- Mont Avima Location within Republic of the Congo

Highest point
- Peak: Mount Avima
- Elevation: 949 m (3,114 ft)
- Coordinates: 1°54′43″N 13°12′43″E﻿ / ﻿1.91194°N 13.21194°E

Geography
- Location: Republic of the Congo

= Avima =

The Monts Avima are a mountain range in the Republic of the Congo near Gabon border to the west, and the Cameroon border to the north. The highest peak is the Mt. Avima (949 m above sea level) in a 40 km west to east oriented ridge with several other top points which exceed 900 m above sea level (the plain all around is around 540 m asl). These mounts have a significant deposit of iron ore and few small gold placer deposits. The mountain is covered by rain-forest. The forest is inhabited by a small local tribe of native people who live on from hunting and from alluvial gold mining. Between March and September 2009 it was an access road built from Cameroon border to Mt. Avima for a mining exploration program arriving to the top of the mountain. After the exploration program, the road was covered by the rain forest blocking the access by vehicles to the mountain. Due to the significant quantities and qualities of iron ore discovered, it is expected that mining activities will start in the future.

== Mining ==
The first exploration program on Mt. Avima was carried out from 1964 to 1966 and followed up in 1980 by the French company BRGM and included an airborne magnetic survey followed by 29 diamond drill holes located mainly in the central part of the ridge on the total length of about 2000 m extracting several drilling cores. The access of staff with the drilling equipment to Mt. Avima was done by helicopters.
In the years 2009 and 2010, the company Core Mining Limited, a UK based mining company completed an exploration program on Mt. Avima to survey the quantity and quality of iron ore. The exploration program detected very significant quantities of iron ore.

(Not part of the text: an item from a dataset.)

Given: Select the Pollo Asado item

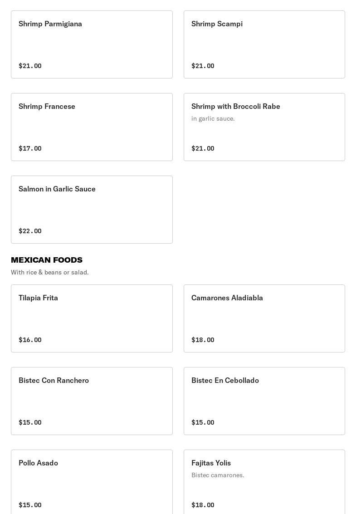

Core Mining Limited constructed a 62 kilometer access road from the Cameroonian border to Mt. Avima. Construction started from existing road about 15 kilometers from the village Lele, crossing the border near an abandoned town in the Cameroonian side by the name Alati. Following this exploration program, Avima became a known world-class high grade iron ore deposit with over 700 million tonnes of JORC compliant ore which include itabirite (BIF) for direct shipping (DSO) resource.

=== Transport ===
There are two proposed railway routes.

The shortest connects this mine with a crossborder standard gauge railway of the Sundance Resources railway at Mbalam in Cameroon.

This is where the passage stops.